MOTV Média Inc.’s national French-language specialty category B service MOTV will be devoted to personal development in the sense of leadership, motivation and self-transcendence
The new channel, which will target men and women of all ages, received approval on the condition that no more than 10 per cent of its monthly programming can be made up from content in categories including religion, long-form documentary, theatrical feature films aired on TV and animated programs and films, so as to avoid competition with other services.
MOTV Média’s request to have the monthly limit for feature film and animated programming raised to 20 per cent was denied by the CRTC on the grounds that it would put the network in competition with similar category A and C services.

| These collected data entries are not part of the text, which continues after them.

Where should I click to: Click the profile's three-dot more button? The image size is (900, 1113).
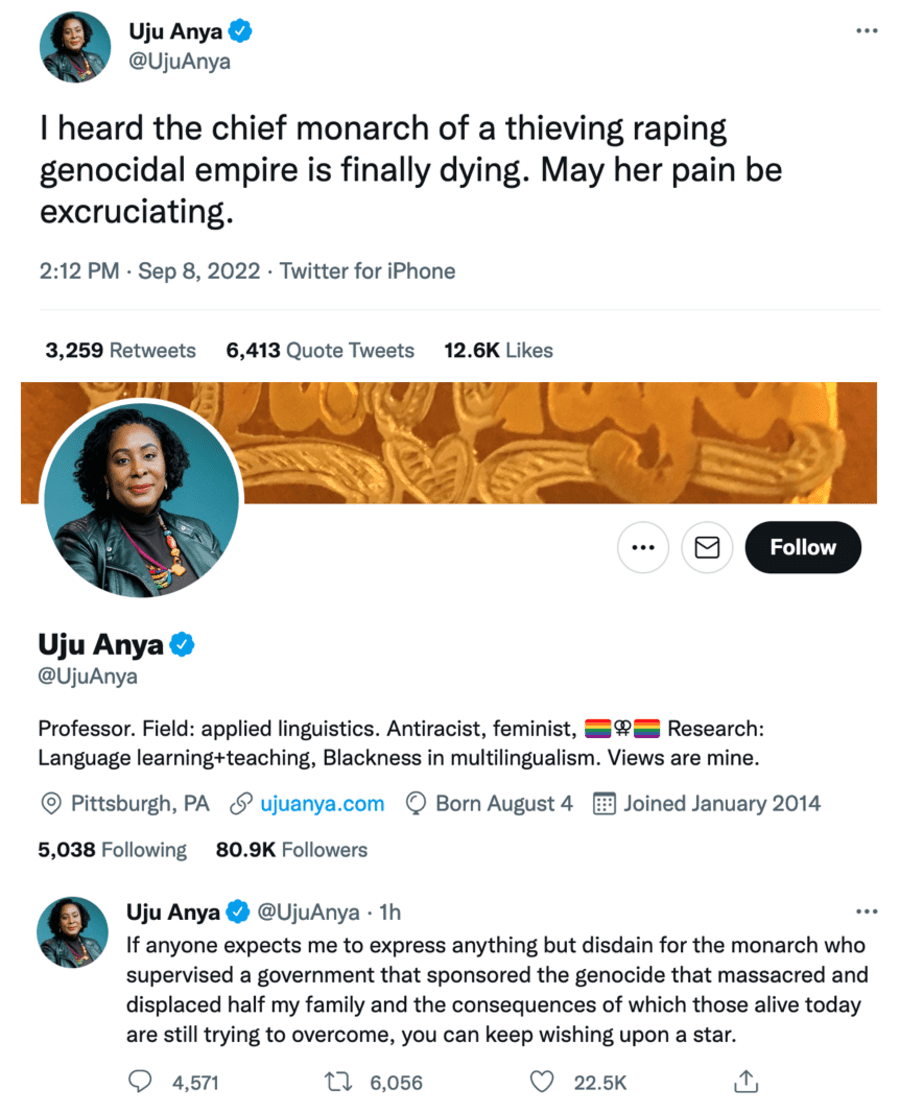pos(643,547)
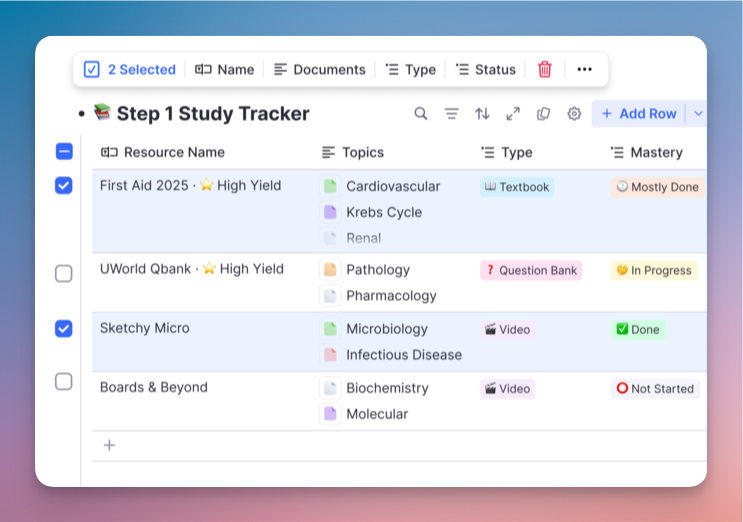Click the search magnifier icon
The image size is (743, 522).
coord(421,114)
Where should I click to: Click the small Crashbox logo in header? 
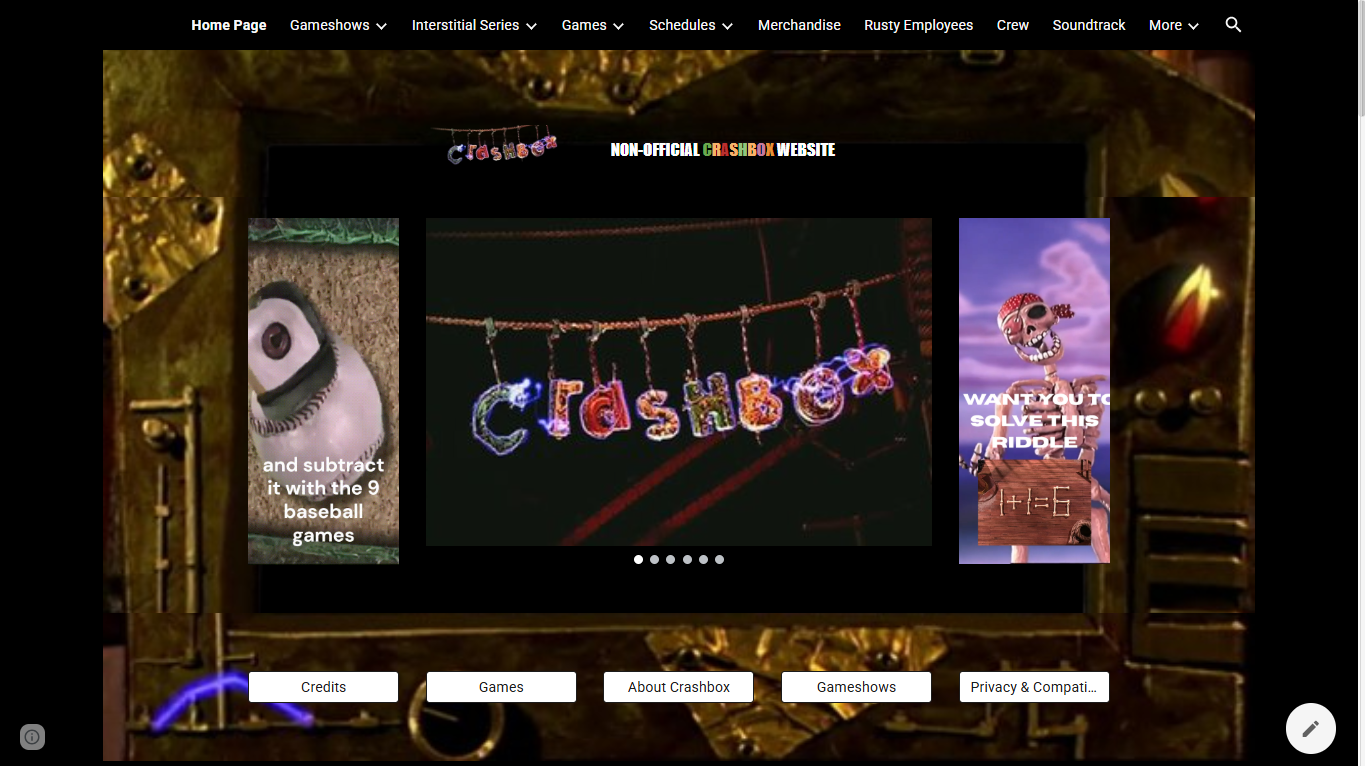coord(501,148)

MOTV Média also received approval for the specialty category B service, PIN, the Positive Insight Network, a national English-language service focused on the same motivational themes as MOTV, and targeting the same male and female demographic.
As with MOTV, the CRTC granted approval to PIN on the condition that no more than 10 per cent of its monthly content include religious programming, long-form documentaries, theatrical feature films and animated programming.
The regulator also rejected PIN’s request to have the restrictions on film and animated programming raised to 20 percent.
Both networks will receive their licences once they have entered into a distribution agreement with at least one licensed distributor, have informed the Commission in writing that they are prepared to commence operations and have provided the Commission with a launch date for the service.
The launch date must come no more than 48 months from the CRTC’s ruling.
The networks’ licences will expire Aug. 31, 2019.
The CRTC, however, denied the request of Rogers Broadcasting Limited for its proposed English-language category B service, The Entertainment Desk, which would have focused on entertainment news and the entertainment industry.
In its ruling, the regulator found that the proposal for the new service failed to make it distinct from E!, a category A service owned by Bell Media.
It added that Rogers failed to provide alternate safeguards which would prevent its programming from being in direct competition with E!, and that it “requested authorization to broadcast from all categories without sufficient limitations to prevent the service from changing its programming emphasis in the future.”